Friday, February 27, 2009

Crocus at Last!

As usual, a surprise -- the best surprise in the world. Another spring! Heralded by my favorite flower! Thank you, world, for this gift. Just when our hearts need it most.

Monday, February 23, 2009

Waterfall #5

Waterfall #5, a drop of about 20 feet, is its most dramatic when the water's frozen, as it was today. Last in the Waterfall Photo series.

Saturday, February 21, 2009

Soaks Up 47 Times Its Weight in Excess Reality

When God closes one door, He closes another, too, just to show us who is boss. Life events were such that I took a day off from work and hung out with Hawkeye, also recently and repeatedly traumatized. We had lunch at Captain D's and I was able to eat a meal for the first time in days. Too nippy to hike so we did the Dollar Store. Bought myself a Dodge Ram cap plus a bag of marshmallows.

At my place Hawkeye, using my tools, all by herself restrung her daughter's favorite bracelet, sadly broken more than a year ago -- and now daughter'll get cheered up when she receives it in the mail. We talked about what the Universe wants, and how it ain't what we want, and how, in this vale of tears, we got to have faith. Then we had soup and bagels and chocolate-covered almonds and blew up some fireworks. We succeeded in cheering up to a good extent. I recommend this Rx to anyone suffering from too much winter.

Monday, February 16, 2009

Her Ladyship

Lady Pileated Woodpecker now takes her daily brunch at my suet cake. An honor to have her, after several months without seeing her. She winters here but did not dine here. Yet she did "call" me from the treetops every day. Lord Woodpecker must be nearby. Photographed this through the screen because it'll be a while before I can slowly regain the confidence of Her Ladyship, get closer, and photograph her without barriers between us. She has an enviable cap and great feet.

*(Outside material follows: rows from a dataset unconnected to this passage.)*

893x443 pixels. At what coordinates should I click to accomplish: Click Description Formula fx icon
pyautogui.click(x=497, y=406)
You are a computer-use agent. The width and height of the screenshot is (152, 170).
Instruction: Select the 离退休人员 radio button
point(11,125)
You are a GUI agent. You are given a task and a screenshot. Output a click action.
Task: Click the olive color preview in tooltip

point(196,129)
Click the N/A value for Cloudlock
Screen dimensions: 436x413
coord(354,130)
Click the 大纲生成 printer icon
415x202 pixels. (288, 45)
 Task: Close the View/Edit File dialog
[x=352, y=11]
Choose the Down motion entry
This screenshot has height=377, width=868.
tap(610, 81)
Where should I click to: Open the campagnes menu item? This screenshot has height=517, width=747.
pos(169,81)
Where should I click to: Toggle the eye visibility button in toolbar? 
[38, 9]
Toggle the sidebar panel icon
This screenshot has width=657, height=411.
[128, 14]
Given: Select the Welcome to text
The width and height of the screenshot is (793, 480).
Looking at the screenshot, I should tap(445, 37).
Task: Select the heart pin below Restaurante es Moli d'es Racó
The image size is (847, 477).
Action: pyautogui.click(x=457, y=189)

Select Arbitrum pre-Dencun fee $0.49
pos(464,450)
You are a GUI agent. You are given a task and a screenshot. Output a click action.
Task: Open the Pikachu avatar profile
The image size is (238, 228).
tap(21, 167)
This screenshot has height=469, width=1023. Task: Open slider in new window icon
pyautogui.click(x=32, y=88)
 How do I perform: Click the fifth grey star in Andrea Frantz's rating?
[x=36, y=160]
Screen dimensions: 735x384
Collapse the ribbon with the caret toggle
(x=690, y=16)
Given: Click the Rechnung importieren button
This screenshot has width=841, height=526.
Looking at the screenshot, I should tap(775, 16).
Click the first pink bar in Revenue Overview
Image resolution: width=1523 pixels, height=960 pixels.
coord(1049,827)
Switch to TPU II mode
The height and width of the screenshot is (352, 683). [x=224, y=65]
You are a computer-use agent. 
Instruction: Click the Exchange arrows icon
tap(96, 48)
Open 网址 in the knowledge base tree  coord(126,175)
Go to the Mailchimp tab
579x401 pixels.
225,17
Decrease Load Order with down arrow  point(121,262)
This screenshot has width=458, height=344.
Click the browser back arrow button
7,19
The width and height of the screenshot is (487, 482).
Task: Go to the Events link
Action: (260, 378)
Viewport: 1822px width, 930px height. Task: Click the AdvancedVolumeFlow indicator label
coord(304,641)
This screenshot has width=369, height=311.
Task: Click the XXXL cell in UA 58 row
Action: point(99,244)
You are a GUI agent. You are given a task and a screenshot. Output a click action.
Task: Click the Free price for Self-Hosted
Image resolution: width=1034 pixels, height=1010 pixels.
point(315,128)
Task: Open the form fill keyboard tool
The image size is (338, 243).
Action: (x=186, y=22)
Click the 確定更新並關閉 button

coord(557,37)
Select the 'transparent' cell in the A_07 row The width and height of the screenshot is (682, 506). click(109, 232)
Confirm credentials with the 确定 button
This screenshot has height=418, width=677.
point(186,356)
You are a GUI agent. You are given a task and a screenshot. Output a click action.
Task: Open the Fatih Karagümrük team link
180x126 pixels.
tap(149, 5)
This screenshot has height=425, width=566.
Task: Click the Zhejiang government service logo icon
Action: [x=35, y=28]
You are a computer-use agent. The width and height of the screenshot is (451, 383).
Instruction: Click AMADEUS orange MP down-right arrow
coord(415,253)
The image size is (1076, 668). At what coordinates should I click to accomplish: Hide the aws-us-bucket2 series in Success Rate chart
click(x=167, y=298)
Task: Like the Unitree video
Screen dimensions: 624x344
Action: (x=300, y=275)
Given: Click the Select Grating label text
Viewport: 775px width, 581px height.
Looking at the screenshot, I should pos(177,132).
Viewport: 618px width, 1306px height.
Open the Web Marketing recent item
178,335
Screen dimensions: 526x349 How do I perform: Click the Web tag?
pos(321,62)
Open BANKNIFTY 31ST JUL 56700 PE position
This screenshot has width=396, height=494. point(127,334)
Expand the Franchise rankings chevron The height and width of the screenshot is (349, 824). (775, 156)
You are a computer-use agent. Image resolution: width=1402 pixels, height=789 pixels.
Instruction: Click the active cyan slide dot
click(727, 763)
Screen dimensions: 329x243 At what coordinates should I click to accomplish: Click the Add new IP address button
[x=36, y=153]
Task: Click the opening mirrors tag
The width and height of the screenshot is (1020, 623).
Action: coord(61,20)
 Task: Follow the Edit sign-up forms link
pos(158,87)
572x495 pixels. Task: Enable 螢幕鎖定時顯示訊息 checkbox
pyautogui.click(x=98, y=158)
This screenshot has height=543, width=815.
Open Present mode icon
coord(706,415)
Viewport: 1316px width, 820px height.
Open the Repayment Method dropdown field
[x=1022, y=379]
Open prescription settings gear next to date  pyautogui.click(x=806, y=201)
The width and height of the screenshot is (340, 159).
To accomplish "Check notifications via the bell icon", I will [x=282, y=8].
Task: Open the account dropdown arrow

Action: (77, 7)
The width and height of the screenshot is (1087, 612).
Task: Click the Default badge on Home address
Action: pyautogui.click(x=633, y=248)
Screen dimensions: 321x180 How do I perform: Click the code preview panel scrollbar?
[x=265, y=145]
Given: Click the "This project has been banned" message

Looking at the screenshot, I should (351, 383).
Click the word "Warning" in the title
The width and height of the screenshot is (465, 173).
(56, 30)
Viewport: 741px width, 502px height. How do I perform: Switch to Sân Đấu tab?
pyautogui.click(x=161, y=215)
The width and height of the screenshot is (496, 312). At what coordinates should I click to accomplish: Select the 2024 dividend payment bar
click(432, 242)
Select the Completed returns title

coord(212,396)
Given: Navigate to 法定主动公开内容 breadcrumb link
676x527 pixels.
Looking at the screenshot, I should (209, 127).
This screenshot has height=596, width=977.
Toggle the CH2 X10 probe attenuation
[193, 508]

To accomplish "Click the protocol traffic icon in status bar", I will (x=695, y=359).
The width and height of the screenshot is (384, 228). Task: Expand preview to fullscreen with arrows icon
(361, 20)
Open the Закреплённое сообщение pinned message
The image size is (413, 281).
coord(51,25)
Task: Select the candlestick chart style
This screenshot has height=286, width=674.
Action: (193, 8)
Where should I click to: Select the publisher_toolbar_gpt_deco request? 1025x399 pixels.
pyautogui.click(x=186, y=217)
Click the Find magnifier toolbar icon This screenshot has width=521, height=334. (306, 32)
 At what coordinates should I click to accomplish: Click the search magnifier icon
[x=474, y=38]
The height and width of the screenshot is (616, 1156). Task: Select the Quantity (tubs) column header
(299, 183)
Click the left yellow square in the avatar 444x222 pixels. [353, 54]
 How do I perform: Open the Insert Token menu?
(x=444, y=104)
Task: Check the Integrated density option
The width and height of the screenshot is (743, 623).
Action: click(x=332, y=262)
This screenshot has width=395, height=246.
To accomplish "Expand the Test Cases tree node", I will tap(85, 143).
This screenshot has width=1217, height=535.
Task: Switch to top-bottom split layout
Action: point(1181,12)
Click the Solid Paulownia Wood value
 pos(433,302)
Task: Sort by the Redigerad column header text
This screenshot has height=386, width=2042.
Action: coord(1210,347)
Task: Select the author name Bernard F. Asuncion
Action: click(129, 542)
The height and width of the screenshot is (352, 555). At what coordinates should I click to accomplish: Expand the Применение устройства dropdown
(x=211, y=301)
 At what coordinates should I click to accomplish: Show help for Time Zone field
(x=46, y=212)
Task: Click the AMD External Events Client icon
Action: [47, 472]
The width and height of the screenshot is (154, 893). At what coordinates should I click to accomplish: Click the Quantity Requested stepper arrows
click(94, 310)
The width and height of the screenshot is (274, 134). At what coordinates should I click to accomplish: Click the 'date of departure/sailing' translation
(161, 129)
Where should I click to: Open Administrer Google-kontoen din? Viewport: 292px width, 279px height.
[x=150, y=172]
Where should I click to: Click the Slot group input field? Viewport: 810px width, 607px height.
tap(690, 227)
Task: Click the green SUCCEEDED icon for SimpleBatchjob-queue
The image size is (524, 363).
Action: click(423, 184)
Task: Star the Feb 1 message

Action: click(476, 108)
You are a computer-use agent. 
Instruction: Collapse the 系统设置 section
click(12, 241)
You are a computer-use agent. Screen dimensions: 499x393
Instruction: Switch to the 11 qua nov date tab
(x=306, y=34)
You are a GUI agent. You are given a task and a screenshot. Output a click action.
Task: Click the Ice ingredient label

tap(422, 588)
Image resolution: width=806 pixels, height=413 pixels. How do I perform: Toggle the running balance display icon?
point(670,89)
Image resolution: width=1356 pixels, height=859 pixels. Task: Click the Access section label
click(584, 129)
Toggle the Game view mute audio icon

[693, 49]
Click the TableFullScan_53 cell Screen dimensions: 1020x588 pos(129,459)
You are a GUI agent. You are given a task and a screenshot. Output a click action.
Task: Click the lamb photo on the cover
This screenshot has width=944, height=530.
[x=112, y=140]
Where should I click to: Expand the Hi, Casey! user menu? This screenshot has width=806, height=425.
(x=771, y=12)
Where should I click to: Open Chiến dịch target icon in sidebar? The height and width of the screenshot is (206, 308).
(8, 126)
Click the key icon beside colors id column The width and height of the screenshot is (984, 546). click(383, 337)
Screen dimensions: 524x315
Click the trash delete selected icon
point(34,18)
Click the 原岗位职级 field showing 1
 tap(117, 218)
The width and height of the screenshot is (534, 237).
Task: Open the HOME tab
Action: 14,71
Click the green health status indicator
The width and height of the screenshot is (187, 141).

Wednesday, February 11, 2009

Demetrius the Gardener: 1948-2009

A brilliant and strictly principled organic gardener, Demetrius was talented with all plants and devoted to vegetables. He dug a pit 25 feet by 25 out of hard clay and filled it with soil and it became his garden. He grew exquisite tomatoes, beans, zucchini, Charentais cantaloupes, pattypan squash, lettuces, and red potatoes; also onions, garlic, turnips and -- pictured, he's harvesting -- kale. Fresh kale grew deep into the the winter in the hotbeds he built. When he saw his first tomato seedlings every April, you would have thought he was a new father admiring his babies.

Demetrius used to lecture and chide the bunnies who were calmly and in plain sight chomping on his vegetables. The bunnies didn't listen, although he had important stuff to say. So he planted white clover between the vegetable rows, and it worked; the bunnies ate the clover and left the rest alone. But we never did figure out how to keep the turtles from eating the cantaloupes. He loved the seasons and solstices and bees and cycles of life and often remarked on the natural world: "The design is perfect."

He always tried to get a position as a gardener but his true love was farming. The tomatoes on the plate I'm holding in my own photo are the fruits of his labor. Goodbye, friend since 1997; a difficult and sometimes tortured man, Demetrius. He took that name because it means "priest of Demeter" and a gardener is a priest of the earth.

Monday, February 9, 2009

Zion Oakfield United Church of Christ

I like country churches. This one dedicated in 1879. Note the outhouse at left. Quaint. Church located near what was once Glencoe, Missouri. Unincorporated Glencoe was absorbed by the town of Wildwood.

Friday, February 6, 2009

Signs of Spring This Week

1. Goldfinches molting, turning from olive and gray to bright Easter yellow.
2. Today (Feb. 6), the year's first cardinal whistling/mating song.
3. Today the blue jay calling in the treetops -- sounds like dice rattling in a cup. I bet he was looking for a mate as well.
4. Bunnies suddenly appearing from their magical nowhere.
5. Buds on trees, but especially on the dogwoods.